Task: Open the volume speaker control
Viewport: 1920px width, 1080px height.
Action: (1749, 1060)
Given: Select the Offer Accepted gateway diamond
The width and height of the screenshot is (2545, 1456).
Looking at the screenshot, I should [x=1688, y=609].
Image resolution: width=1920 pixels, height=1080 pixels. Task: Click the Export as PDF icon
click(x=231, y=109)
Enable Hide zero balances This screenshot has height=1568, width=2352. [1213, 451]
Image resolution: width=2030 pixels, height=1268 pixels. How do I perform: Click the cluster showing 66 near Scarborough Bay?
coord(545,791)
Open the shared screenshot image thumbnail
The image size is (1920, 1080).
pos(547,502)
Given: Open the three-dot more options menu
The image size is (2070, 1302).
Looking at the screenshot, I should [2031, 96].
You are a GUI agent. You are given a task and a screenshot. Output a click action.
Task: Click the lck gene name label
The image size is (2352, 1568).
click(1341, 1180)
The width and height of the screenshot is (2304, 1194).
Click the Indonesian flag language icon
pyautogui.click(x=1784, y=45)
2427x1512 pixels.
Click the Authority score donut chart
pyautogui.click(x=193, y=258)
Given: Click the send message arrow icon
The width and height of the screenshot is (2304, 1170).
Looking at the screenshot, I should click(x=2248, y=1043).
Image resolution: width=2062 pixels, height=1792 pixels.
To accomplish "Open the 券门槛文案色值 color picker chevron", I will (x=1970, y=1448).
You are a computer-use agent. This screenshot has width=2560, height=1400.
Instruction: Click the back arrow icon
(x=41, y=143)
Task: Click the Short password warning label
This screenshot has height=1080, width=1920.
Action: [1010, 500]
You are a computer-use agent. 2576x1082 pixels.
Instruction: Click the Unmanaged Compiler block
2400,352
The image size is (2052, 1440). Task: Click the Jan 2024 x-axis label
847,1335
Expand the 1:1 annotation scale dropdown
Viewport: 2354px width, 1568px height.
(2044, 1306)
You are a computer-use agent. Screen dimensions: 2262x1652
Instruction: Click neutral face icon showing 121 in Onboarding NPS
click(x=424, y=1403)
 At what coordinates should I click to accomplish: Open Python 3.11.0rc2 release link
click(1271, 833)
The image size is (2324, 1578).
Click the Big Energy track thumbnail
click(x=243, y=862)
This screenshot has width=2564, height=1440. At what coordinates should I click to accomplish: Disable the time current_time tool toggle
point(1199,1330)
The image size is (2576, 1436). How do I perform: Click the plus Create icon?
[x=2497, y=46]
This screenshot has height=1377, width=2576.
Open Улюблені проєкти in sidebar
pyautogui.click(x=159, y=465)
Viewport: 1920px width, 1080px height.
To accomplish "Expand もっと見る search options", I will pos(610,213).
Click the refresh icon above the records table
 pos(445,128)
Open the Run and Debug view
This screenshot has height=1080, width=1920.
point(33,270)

- **Your instructions**
Repeat the whole listing exactly.

- **Answer box**
Task: Open the volume speaker control
Viewport: 1920px width, 1080px height.
Action: (1749, 1060)
Given: Select the Offer Accepted gateway diamond
The width and height of the screenshot is (2545, 1456).
Looking at the screenshot, I should [x=1688, y=609].
Image resolution: width=1920 pixels, height=1080 pixels. Task: Click the Export as PDF icon
click(x=231, y=109)
Enable Hide zero balances This screenshot has height=1568, width=2352. [1213, 451]
Image resolution: width=2030 pixels, height=1268 pixels. How do I perform: Click the cluster showing 66 near Scarborough Bay?
coord(545,791)
Open the shared screenshot image thumbnail
The image size is (1920, 1080).
pos(547,502)
Given: Open the three-dot more options menu
The image size is (2070, 1302).
Looking at the screenshot, I should [2031, 96].
You are a GUI agent. You are given a task and a screenshot. Output a click action.
Task: Click the lck gene name label
The image size is (2352, 1568).
click(1341, 1180)
The width and height of the screenshot is (2304, 1194).
Click the Indonesian flag language icon
pyautogui.click(x=1784, y=45)
2427x1512 pixels.
Click the Authority score donut chart
pyautogui.click(x=193, y=258)
Given: Click the send message arrow icon
The width and height of the screenshot is (2304, 1170).
Looking at the screenshot, I should click(x=2248, y=1043).
Image resolution: width=2062 pixels, height=1792 pixels.
To accomplish "Open the 券门槛文案色值 color picker chevron", I will (x=1970, y=1448).
You are a computer-use agent. This screenshot has width=2560, height=1400.
Instruction: Click the back arrow icon
(x=41, y=143)
Task: Click the Short password warning label
This screenshot has height=1080, width=1920.
Action: [1010, 500]
You are a computer-use agent. 2576x1082 pixels.
Instruction: Click the Unmanaged Compiler block
2400,352
The image size is (2052, 1440). Task: Click the Jan 2024 x-axis label
847,1335
Expand the 1:1 annotation scale dropdown
Viewport: 2354px width, 1568px height.
(2044, 1306)
You are a computer-use agent. Screen dimensions: 2262x1652
Instruction: Click neutral face icon showing 121 in Onboarding NPS
click(x=424, y=1403)
 At what coordinates should I click to accomplish: Open Python 3.11.0rc2 release link
click(1271, 833)
The image size is (2324, 1578).
Click the Big Energy track thumbnail
click(x=243, y=862)
This screenshot has width=2564, height=1440. At what coordinates should I click to accomplish: Disable the time current_time tool toggle
point(1199,1330)
The image size is (2576, 1436). How do I perform: Click the plus Create icon?
[x=2497, y=46]
This screenshot has height=1377, width=2576.
Open Улюблені проєкти in sidebar
pyautogui.click(x=159, y=465)
Viewport: 1920px width, 1080px height.
To accomplish "Expand もっと見る search options", I will pos(610,213).
Click the refresh icon above the records table
 pos(445,128)
Open the Run and Debug view
This screenshot has height=1080, width=1920.
point(33,270)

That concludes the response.